Across these entries, how many lines contain the word "dropdown"? Answer with only the number.

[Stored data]
+-------+
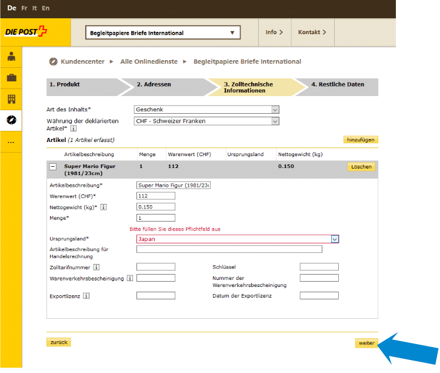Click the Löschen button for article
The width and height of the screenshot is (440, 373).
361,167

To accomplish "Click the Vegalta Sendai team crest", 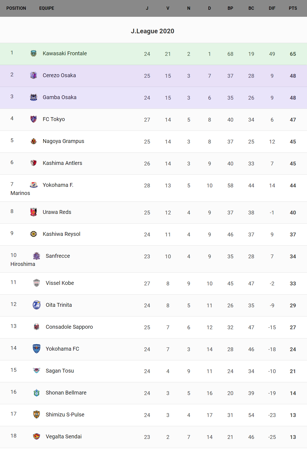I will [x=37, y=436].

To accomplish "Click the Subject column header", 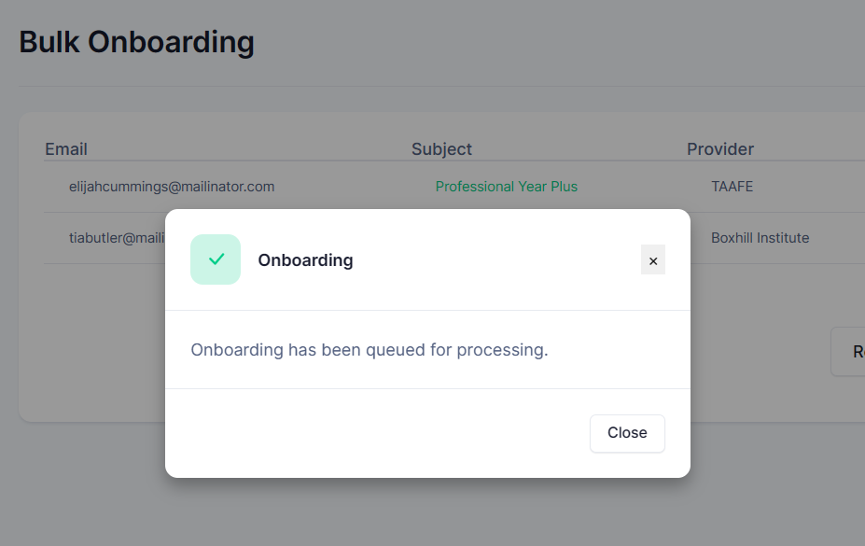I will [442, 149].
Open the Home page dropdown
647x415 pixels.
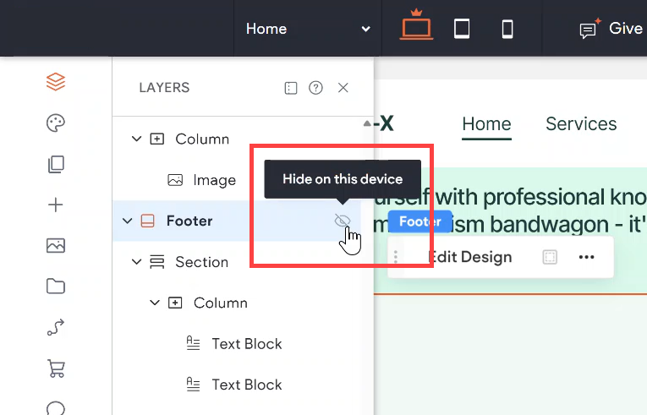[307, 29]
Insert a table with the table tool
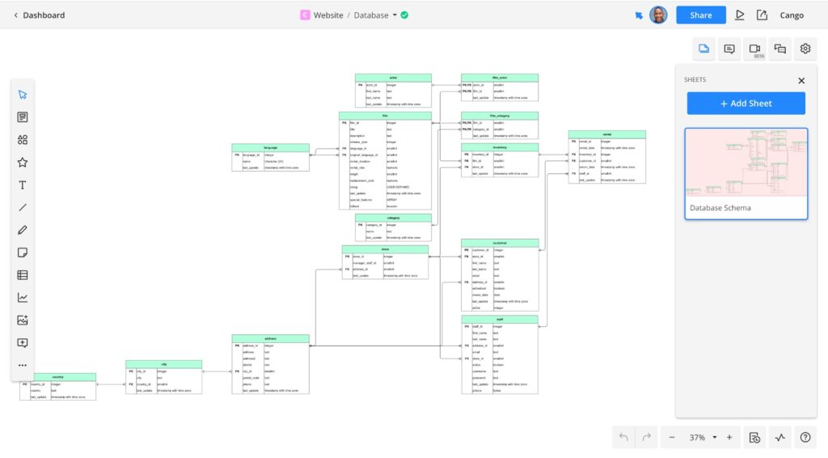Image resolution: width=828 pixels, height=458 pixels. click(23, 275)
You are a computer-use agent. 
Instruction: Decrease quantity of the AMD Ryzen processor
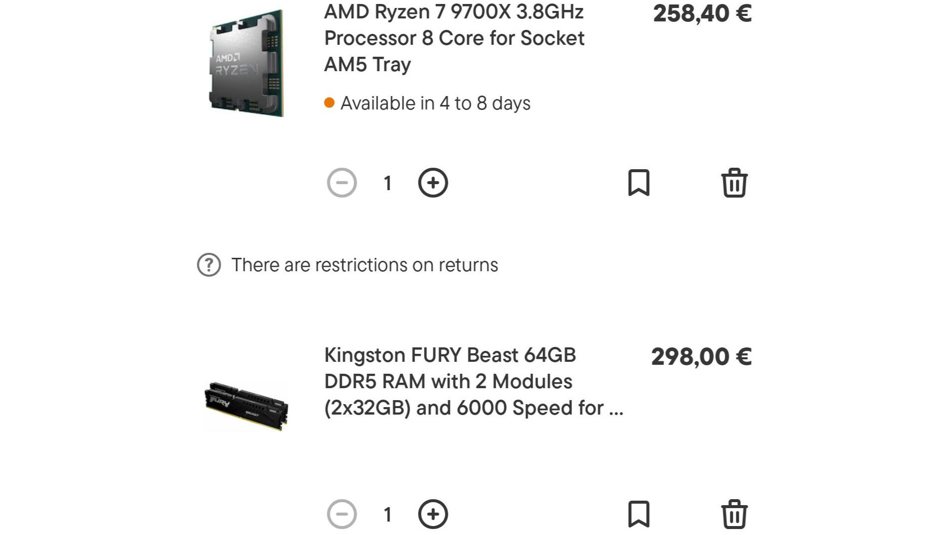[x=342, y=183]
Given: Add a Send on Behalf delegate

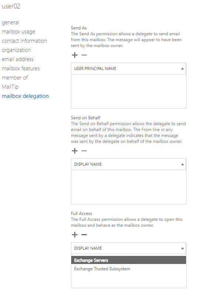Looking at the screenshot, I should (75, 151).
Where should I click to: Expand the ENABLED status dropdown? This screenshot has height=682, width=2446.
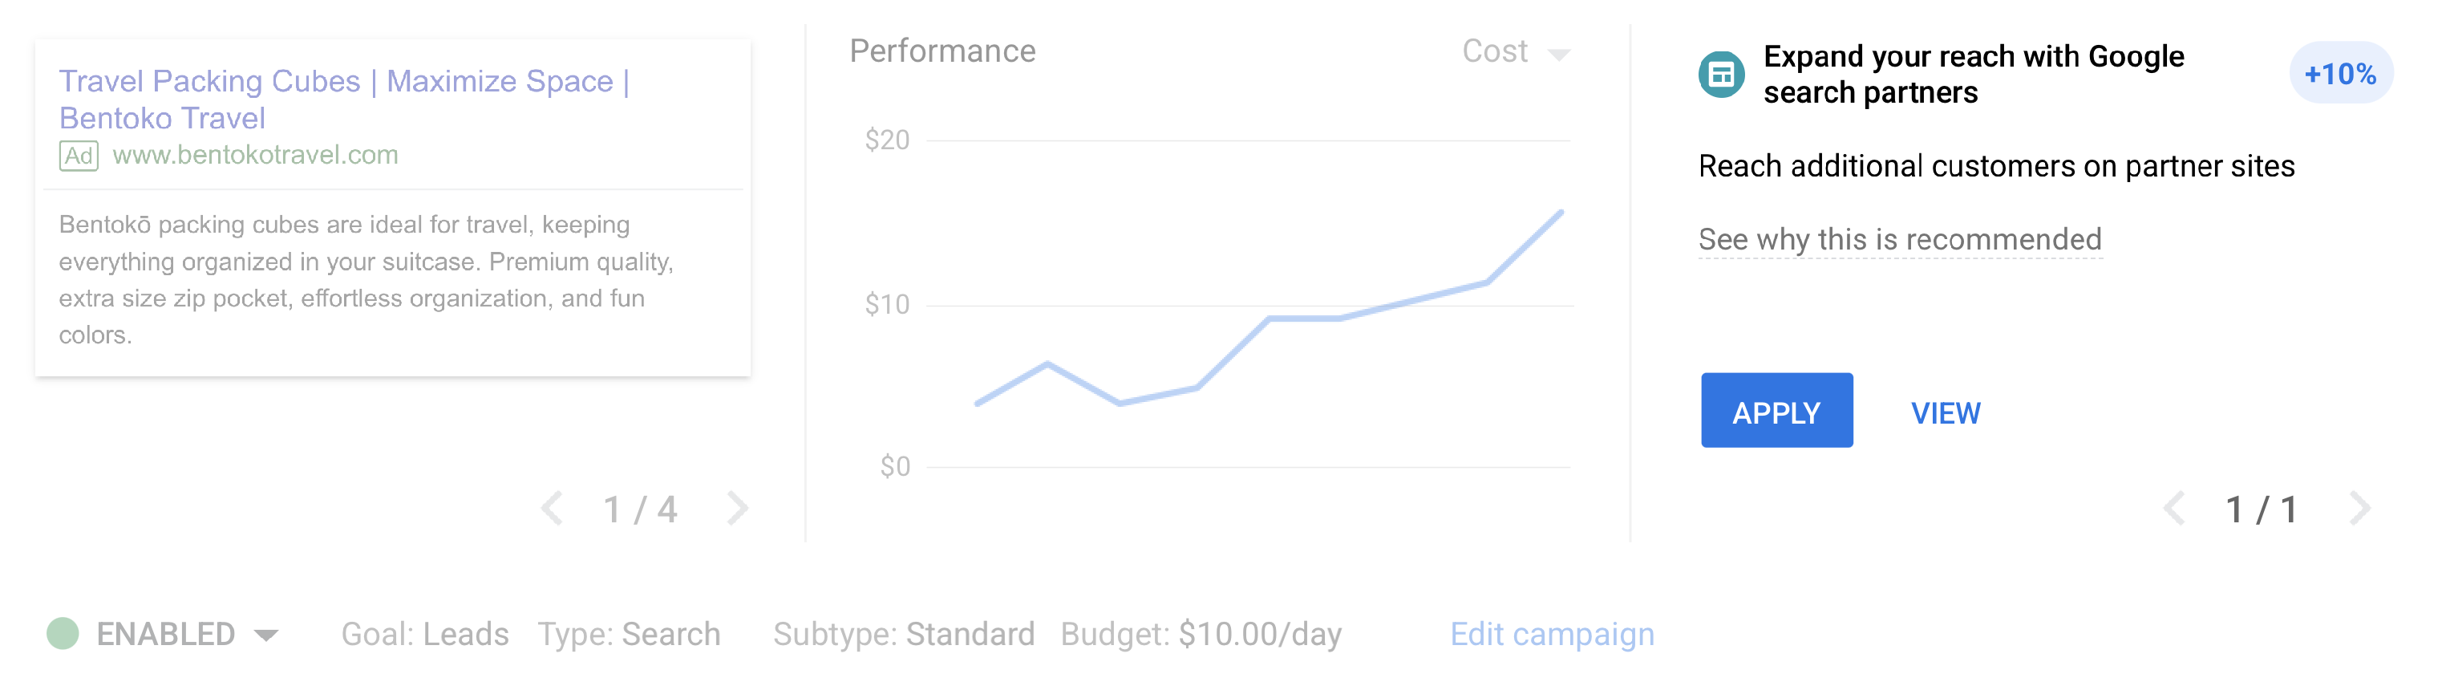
+-------+
Answer to the problem: 2